Ze hebben het echter mis. Ga voorbij de rand en over het water, en de Buiten-Hebriden vormen de lange boog van eilanden die het Schotse vasteland beschermen tegen het ergste winterweer terwijl het de Atlantische Oceaan binnenrolt. Ze zijn een afgelegen gebied dat de westelijke rand van Europa markeert, en ligt aan de rand van alles. Ze worden de Buiten – Hebriden of de Westelijke Eilanden genoemd. Toponiemen worden gebruikt om hun afstand tot ons te benadrukken. Voor de Vikingen die zo’n 400 jaar over de eilanden regeerden, waren ze de Sureyjar , of Zuidelijke Eilanden, en vormden ze een andere grens van de Noorse landen. Voor buitenstaanders die naar binnen kijken, zijn ze altijd aan de rand geweest en enigszins mysterieus: hier zijn draken .

Ze zijn heel anders als je ze door een andere lens bekijkt. De archipel ligt in het centrum van de moderne Gaelic-sprekende wereld, waar de inheemse taal van Schotland zijn bolwerk heeft en nog steeds wordt gesproken door zo’n 60.000 mensen. Voor de mensen die daar wonen, zijn ze An t-Eilean Fada , The Long Island. Ze voelen als een heel ander eiland, met hun eigen cultuur, geschiedenis en tradities. Ze zijn rotsachtig, met regen doordrenkt, door de wind geschuurd en absoluut, onontkoombaar boeiend.

In plaats van de eilanden te benaderen alsof ze de rand waren, besloten we ze te beschouwen als het centrum van een route die we al een tijdje in gedachten hadden en hun omtrek te verkennen, de weg vermijdend die langs hun ruggengraat loopt. Met packrafts en fatbikes als onze tools, is het onmogelijk om niet creatief te willen zijn, eropuit te gaan en de minder bereisde route te zoeken, gedreven door de beloning van een uniek perspectief op een plek die je dacht te kennen.

De eilanden North Uist, Benbecula en South Uist deden toch bijna het denkwerk voor ons, dankzij hun geografie. de stoelis hun westkust, die uitkijkt op de Atlantische Oceaan. Deze stranden zijn eindeloos en zanderig. Ze stijgen zachtjes naar de landzijde, waar ze bedekt worden met duin en heide. Dit vruchtbare grasland van kalkrijk schelpzand wordt alleen gevonden aan de wilde Atlantische kusten van Schotland en Ierland, een van de zeldzaamste habitats in Europa en de thuisbasis van ontelbare wilde bloemen, vogels en bijen in de zomermaanden, evenals de schapen van de eilandbewoners en vee. De oostkust van de eilanden is rotsachtig en wordt zelden bewoond. Ze worden van de rest gescheiden door een rij bergen die de onmogelijke Noorse namen Stulabhal Hekla, Eabhal dragen. Eén weg loopt langs de lengte van alle drie de eilanden en verbindt ze met verhoogde wegen. Zoals we eerder hebben gedaan, kun je de verborgen, rotsachtige baaien of het witte zand niet zien terwijl je langs de weg rijdt. We besloten om North Uist te omcirkelen met onze fietsen om de lengte van de stranden te fietsen, en dan de kanalen over te steken met onze packrafts. De boten zouden ons dan naar de oostkust brengen. Deze keer was het de beurt aan Benbecula en South Uist, wiens rotsachtige en bijna onbewoonde oostkust altijd intimiderend en intimiderend had geleken.

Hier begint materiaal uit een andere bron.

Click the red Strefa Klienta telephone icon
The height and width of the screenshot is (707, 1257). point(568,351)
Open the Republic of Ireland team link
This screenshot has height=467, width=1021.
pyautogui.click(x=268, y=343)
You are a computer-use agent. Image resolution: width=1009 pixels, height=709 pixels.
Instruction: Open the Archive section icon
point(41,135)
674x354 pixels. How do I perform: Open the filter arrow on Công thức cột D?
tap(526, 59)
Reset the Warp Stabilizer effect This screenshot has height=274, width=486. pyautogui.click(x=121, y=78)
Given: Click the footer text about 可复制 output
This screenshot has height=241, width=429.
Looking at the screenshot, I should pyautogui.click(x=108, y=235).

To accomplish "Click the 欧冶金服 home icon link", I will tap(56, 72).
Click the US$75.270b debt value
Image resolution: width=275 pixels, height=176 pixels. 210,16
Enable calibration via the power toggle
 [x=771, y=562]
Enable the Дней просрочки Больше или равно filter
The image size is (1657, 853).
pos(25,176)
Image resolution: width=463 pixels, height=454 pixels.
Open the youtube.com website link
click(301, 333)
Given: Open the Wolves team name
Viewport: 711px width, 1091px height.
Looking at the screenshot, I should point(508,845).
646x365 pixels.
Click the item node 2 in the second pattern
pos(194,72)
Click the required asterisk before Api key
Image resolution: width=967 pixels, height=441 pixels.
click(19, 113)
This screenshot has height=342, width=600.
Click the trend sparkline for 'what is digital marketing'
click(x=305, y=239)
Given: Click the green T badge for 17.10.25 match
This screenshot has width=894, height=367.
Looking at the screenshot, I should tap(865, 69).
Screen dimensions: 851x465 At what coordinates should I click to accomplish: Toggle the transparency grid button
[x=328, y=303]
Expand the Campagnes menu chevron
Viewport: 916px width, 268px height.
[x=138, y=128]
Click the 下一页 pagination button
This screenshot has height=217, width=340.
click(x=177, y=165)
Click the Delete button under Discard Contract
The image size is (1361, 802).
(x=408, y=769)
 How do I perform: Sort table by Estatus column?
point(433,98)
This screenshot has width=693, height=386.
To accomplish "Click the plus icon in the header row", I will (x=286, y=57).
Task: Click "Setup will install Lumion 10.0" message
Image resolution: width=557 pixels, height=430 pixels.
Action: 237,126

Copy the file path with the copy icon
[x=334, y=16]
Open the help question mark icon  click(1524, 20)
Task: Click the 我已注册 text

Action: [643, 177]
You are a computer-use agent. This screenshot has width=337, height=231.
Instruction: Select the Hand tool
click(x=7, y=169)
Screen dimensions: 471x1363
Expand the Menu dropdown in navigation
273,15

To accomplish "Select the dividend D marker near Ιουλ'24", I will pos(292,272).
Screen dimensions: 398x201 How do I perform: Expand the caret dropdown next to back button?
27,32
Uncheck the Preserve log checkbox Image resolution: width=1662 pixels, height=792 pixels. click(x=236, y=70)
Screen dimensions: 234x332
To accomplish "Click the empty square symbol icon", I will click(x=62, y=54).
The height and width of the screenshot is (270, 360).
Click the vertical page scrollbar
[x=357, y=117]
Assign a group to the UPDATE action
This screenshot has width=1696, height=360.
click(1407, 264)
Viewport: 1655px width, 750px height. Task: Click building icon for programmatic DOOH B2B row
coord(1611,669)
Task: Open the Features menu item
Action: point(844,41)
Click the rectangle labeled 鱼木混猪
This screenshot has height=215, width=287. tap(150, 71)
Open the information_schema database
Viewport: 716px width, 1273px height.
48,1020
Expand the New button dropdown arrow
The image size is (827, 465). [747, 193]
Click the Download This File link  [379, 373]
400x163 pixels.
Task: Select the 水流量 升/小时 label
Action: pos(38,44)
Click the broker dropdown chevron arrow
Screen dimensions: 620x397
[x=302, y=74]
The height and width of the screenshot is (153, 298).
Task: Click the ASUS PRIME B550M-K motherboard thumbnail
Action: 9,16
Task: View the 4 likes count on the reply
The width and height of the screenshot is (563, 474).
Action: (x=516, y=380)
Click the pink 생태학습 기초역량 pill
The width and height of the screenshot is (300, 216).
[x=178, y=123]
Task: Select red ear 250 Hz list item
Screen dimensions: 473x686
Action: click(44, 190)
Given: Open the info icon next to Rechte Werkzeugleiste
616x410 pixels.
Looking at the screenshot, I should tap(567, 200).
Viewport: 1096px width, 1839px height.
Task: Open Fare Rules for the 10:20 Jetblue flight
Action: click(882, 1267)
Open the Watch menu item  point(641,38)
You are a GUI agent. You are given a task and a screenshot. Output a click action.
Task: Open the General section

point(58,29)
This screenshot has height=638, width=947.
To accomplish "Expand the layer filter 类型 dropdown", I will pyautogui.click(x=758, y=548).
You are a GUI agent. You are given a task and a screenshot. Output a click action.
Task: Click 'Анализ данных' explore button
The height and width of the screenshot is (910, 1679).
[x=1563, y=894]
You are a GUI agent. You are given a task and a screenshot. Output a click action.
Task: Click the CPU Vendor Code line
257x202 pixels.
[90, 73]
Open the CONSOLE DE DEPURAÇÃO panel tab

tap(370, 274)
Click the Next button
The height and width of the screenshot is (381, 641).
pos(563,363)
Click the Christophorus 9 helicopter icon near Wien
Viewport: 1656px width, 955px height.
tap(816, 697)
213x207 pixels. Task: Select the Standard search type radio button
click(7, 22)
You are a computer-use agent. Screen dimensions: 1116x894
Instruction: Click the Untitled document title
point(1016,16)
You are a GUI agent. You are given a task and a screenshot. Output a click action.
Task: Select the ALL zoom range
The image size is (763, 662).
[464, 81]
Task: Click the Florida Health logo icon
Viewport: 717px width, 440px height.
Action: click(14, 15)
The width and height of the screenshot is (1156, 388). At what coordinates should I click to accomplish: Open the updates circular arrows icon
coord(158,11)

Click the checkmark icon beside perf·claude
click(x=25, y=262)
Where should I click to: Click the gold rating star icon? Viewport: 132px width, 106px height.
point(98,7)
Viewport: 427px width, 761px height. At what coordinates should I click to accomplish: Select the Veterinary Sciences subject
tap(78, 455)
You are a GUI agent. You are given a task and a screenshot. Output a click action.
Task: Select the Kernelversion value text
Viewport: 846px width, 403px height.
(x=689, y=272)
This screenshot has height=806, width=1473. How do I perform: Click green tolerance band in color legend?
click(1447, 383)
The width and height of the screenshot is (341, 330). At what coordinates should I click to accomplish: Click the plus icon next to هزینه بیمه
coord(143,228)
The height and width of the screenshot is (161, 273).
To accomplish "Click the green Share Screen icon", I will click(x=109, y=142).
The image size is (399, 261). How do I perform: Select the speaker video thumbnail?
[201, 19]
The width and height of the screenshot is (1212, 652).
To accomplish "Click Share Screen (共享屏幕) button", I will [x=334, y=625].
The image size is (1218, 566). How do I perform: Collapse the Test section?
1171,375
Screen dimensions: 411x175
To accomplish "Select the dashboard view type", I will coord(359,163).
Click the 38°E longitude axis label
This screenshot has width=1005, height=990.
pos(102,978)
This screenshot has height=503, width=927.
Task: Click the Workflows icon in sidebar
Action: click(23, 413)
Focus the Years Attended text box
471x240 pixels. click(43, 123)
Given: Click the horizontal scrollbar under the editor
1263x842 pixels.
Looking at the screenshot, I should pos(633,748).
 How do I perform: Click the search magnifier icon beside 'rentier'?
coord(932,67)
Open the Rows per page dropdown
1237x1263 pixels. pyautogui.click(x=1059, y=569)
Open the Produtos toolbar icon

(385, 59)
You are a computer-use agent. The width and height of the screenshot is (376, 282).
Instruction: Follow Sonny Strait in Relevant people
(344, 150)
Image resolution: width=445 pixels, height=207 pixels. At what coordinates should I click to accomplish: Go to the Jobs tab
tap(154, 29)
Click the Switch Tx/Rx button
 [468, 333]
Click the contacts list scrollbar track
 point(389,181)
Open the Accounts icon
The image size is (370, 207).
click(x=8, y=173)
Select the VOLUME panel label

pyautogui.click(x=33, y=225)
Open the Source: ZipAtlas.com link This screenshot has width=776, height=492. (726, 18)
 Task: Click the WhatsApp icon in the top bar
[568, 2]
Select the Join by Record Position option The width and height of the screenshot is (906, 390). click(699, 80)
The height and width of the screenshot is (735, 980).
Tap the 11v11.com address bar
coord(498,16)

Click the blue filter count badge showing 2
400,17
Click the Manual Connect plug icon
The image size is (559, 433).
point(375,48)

Toen we Skye verlieten, werden we begroet door een hittegolf die ongekend was. We gingen aan boord van de veerboot naar Lochmaddy. Terwijl de milde en vochtige lucht van de Atlantische Oceaan zich opstapelde, creëerde het hogedruksysteem dat bovenop de Britse eilanden zat een grens. De archipel was de grens tussen de twee luchtmassa’s. Omdat het niet kon bewegen, zorgde de vochtige zeelucht voor een dikke mist die de eilanden bedekte. We besloten in het westen te beginnen en het schijnbaar eindeloze strand te volgen dat South Uist beschermt, maar de offshore wind maakte het onmogelijk om de peddel naar het oosten te gebruiken.

De wind was stevig en zwaar met mist en opspattend zeewater. We kregen al snel een korstje zout op alles. Omdat de weg en de dorpen verder landinwaarts lagen, was het gevoel geïsoleerd en afgelegen te zijn verrassend als er maar een paar kilometer verderop veel mensen woonden. Het werd alleen maar overdreven door de barrière van de duinen die ons op de smalle strook zand tegen de Atlantische golven ingeklemd liet. Gezicht en geluid werden verduisterd in de pulserende golven van zachte grijns die uit de zee kwamen, dus urenlang werd onze wereld teruggebracht tot slechts een paar honderd meter, maar in de milde lucht van een Hebridische zomer is het nooit te moeilijk om te blijven warm, zelfs als nat worden niet optioneel is.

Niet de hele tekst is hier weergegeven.